Sunday, September 30, 2007

A helpful tool or a way to cheat?

There has been some discussion on LM_Net recently about this website: http://www.ozline.com/electraguide/thesis.html. It calls itself a Thesis Builder and Online Outliner and promises it will help students draft a clear thesis statement for your persuasive essay. It then give students a set of directions to use the site.

I currently have 4th and 5th grade students who need to write persuasive essays. So, I took a look at Thesis Builder Online Outliner to see if it would be a useful organization tool to help them with their essays. First, I am not sure it is a good thing for elementary students that cannot type. But, when I worked at the high school I did have students who could have benefited from using this website to organize their essays. Keep in mind that I am not 100% convinced that it is a useful tool yet. I have used it two or three times using various arguments and it seems to give me nonsense back. I tried to put in an argument regarding episode 82 of Cranky Geeks. The geeks argued about bloggers being considered journalists and therefore entitled to protection under shield laws.
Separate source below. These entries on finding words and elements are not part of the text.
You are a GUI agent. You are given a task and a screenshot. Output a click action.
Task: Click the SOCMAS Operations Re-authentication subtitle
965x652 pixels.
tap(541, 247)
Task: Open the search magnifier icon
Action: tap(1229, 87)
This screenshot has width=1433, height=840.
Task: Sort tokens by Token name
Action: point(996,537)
The guest was Josh Wolf, a blogger who according to the blurb on the website “received the Longest Content-Related Jail Term of any Journalist in U.S. History--For Not Turning Over a Video” to police. I would love to use this podcast to spur a first amendment discussion in a high school government class. But I digress; when I put in the information into Thesis Builder, I got some nonsense back. They took the information I put into the blanks, and jumbled it around. There were double periods in some sentences and in one spot there was a comma at the beginning of a sentence. If students are looking for correct punctuation, and a way to cheat this site will not give it to them. But, if students are stuck for a thesis statement and want to organize and re-organize their thoughts, I think this is a great site. It is no different than giving students graphic organizers to help them plan out their papers. I think it is neat that it is online, it may appeal to those reluctant to use paper graphic organizers. It could be another tool for teachers to introduce to students. I don’t agree with those who think it is cheating because the students have to plug their own ideas into the blanks on the website. At most it helps them organize their thoughts. Oh, now that I am thinking of it, I wonder if the website wants students to put to leave out punctuation in the blank boxes and then it will put the punctuation in itself. I will have to try that next.
Anyway, if you have not listened to the John Dvorak Cranky Geek episode above, listen and then let me know if you think bloggers should be considered journalists… and if Sebastian is correct that journalism schools are a waste of time. It was a very lively discussion and I found myself talking back to my computer!